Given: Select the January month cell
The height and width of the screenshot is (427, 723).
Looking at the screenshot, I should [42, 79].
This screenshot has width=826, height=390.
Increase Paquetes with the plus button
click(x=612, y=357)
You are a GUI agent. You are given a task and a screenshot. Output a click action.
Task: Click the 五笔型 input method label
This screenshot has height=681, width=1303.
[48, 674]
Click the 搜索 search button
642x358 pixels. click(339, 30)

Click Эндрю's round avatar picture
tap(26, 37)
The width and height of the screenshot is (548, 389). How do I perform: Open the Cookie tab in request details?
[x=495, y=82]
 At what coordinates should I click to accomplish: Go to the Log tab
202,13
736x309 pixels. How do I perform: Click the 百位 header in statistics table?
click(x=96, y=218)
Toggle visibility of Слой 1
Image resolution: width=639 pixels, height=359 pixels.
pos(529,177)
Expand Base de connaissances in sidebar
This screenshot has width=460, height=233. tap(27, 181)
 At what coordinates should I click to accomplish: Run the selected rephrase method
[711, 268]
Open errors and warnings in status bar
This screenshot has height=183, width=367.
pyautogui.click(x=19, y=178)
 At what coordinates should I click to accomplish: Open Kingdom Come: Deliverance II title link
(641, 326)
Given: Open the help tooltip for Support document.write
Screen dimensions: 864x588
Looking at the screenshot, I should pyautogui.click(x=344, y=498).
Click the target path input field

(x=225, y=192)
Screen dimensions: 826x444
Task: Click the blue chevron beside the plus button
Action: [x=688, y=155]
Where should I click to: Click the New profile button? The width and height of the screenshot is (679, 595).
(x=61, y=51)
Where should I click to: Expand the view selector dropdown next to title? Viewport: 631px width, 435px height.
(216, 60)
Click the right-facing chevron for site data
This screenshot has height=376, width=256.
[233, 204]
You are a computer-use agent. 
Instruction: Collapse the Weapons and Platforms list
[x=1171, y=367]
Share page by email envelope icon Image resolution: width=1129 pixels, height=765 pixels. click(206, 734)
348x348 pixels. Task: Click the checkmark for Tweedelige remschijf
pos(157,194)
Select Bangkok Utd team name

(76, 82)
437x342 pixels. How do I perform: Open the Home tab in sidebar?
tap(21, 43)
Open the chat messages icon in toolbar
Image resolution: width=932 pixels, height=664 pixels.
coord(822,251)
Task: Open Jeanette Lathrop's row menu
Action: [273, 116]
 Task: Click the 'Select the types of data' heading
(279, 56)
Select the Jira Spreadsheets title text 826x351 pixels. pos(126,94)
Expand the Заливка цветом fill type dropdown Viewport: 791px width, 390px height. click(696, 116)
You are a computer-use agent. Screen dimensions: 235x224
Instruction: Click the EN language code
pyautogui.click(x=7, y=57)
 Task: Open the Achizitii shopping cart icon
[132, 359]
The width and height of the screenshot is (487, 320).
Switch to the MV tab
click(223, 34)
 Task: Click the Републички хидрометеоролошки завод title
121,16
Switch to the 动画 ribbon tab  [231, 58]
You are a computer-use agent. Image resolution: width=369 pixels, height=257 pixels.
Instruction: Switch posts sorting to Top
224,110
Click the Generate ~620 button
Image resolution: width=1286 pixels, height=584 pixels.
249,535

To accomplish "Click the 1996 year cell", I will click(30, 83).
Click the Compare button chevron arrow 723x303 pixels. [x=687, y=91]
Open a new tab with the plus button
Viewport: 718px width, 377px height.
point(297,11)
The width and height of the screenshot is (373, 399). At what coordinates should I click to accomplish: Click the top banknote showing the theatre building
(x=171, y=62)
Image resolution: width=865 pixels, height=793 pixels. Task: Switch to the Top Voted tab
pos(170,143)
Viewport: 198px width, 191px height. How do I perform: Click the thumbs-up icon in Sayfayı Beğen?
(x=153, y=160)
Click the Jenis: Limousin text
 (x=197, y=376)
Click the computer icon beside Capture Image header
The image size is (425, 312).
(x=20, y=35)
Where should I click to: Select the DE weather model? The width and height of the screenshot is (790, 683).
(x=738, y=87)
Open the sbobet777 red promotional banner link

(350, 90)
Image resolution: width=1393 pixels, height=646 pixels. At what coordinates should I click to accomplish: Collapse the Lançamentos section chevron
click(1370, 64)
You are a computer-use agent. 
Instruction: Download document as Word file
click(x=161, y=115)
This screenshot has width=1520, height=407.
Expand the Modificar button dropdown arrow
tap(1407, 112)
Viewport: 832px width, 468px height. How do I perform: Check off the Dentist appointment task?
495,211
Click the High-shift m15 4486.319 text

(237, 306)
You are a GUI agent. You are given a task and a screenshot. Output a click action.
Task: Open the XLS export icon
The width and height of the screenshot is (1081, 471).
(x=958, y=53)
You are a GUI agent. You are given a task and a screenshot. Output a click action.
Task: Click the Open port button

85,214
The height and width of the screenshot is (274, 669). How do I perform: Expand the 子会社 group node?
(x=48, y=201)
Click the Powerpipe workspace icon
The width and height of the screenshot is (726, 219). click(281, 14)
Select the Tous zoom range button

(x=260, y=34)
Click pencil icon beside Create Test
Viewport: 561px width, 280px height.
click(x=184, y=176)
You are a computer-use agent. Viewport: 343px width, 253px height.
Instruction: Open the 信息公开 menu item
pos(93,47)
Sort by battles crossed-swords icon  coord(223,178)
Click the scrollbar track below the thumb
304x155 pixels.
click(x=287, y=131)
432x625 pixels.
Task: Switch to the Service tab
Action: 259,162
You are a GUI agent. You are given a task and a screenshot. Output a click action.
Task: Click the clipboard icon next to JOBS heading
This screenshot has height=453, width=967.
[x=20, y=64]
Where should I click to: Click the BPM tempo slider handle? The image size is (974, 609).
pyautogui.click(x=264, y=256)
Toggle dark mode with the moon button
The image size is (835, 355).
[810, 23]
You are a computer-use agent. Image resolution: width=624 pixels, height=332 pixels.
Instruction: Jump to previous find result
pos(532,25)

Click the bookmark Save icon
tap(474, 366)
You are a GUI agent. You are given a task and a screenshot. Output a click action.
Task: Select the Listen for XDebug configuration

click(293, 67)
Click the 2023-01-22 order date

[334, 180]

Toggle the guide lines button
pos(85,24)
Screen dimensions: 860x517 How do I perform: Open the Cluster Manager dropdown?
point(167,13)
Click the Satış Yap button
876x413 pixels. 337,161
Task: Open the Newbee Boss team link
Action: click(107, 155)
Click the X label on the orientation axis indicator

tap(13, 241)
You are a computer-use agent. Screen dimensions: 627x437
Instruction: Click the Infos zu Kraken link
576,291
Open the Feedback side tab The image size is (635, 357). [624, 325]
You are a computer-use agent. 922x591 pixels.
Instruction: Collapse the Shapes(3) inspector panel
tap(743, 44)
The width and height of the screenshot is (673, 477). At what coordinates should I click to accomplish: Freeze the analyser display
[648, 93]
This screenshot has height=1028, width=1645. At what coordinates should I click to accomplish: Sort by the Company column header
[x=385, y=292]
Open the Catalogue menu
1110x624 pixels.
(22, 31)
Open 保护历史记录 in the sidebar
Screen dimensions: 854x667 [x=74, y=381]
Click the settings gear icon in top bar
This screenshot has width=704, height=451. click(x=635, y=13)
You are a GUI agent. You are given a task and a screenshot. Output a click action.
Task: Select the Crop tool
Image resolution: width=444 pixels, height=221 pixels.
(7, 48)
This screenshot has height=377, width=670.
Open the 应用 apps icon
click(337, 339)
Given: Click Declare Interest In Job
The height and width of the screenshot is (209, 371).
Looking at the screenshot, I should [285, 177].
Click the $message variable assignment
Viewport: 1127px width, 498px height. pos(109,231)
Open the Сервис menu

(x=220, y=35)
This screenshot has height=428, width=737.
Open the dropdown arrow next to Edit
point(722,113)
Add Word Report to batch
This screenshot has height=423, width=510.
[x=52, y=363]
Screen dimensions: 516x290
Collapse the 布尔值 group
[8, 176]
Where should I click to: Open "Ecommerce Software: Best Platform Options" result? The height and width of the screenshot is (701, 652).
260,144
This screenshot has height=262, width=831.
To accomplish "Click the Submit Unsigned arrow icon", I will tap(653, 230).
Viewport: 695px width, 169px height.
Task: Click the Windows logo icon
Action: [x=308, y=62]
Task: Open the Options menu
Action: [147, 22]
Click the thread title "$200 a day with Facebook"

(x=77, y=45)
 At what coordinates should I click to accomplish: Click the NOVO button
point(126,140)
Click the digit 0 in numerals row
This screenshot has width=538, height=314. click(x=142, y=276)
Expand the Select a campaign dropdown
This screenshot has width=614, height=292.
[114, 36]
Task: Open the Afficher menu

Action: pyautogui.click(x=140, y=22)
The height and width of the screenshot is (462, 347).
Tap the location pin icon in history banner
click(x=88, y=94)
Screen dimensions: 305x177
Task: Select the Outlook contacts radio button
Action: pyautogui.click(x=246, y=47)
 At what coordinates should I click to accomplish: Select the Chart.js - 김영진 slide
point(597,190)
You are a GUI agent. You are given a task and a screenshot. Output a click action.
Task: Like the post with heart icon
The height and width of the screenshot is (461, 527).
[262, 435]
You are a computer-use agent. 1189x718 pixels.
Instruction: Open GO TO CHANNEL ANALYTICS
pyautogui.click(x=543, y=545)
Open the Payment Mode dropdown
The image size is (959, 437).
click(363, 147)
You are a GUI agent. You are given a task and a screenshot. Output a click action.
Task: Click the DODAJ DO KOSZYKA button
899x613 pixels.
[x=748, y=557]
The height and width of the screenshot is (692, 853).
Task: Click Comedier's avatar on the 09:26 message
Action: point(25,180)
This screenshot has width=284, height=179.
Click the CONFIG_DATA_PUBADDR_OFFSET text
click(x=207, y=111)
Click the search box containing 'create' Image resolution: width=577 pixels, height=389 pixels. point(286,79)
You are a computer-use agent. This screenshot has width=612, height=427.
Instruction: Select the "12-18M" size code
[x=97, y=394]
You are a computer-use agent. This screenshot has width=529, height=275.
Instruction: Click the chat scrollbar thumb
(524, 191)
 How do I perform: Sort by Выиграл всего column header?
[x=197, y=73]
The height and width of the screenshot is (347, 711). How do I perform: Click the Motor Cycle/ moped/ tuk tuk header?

(EXERCISE DESCRIPTION):
Copy out, exactly and alone, the lines of the entries above between the ones holding "Screen dimensions: 516x290" and "This screenshot has width=284, height=179.", inclusive.

(THE COMPLETED TASK):
Screen dimensions: 516x290
Collapse the 布尔值 group
[8, 176]
Where should I click to: Open "Ecommerce Software: Best Platform Options" result? The height and width of the screenshot is (701, 652).
260,144
This screenshot has height=262, width=831.
To accomplish "Click the Submit Unsigned arrow icon", I will tap(653, 230).
Viewport: 695px width, 169px height.
Task: Click the Windows logo icon
Action: [x=308, y=62]
Task: Open the Options menu
Action: [147, 22]
Click the thread title "$200 a day with Facebook"

(x=77, y=45)
 At what coordinates should I click to accomplish: Click the NOVO button
point(126,140)
Click the digit 0 in numerals row
This screenshot has width=538, height=314. click(x=142, y=276)
Expand the Select a campaign dropdown
This screenshot has width=614, height=292.
[114, 36]
Task: Open the Afficher menu

Action: pyautogui.click(x=140, y=22)
The height and width of the screenshot is (462, 347).
Tap the location pin icon in history banner
click(x=88, y=94)
Screen dimensions: 305x177
Task: Select the Outlook contacts radio button
Action: pyautogui.click(x=246, y=47)
 At what coordinates should I click to accomplish: Select the Chart.js - 김영진 slide
point(597,190)
You are a GUI agent. You are given a task and a screenshot. Output a click action.
Task: Like the post with heart icon
The height and width of the screenshot is (461, 527).
[262, 435]
You are a computer-use agent. 1189x718 pixels.
Instruction: Open GO TO CHANNEL ANALYTICS
pyautogui.click(x=543, y=545)
Open the Payment Mode dropdown
The image size is (959, 437).
click(363, 147)
You are a GUI agent. You are given a task and a screenshot. Output a click action.
Task: Click the DODAJ DO KOSZYKA button
899x613 pixels.
[x=748, y=557]
The height and width of the screenshot is (692, 853).
Task: Click Comedier's avatar on the 09:26 message
Action: point(25,180)
This screenshot has width=284, height=179.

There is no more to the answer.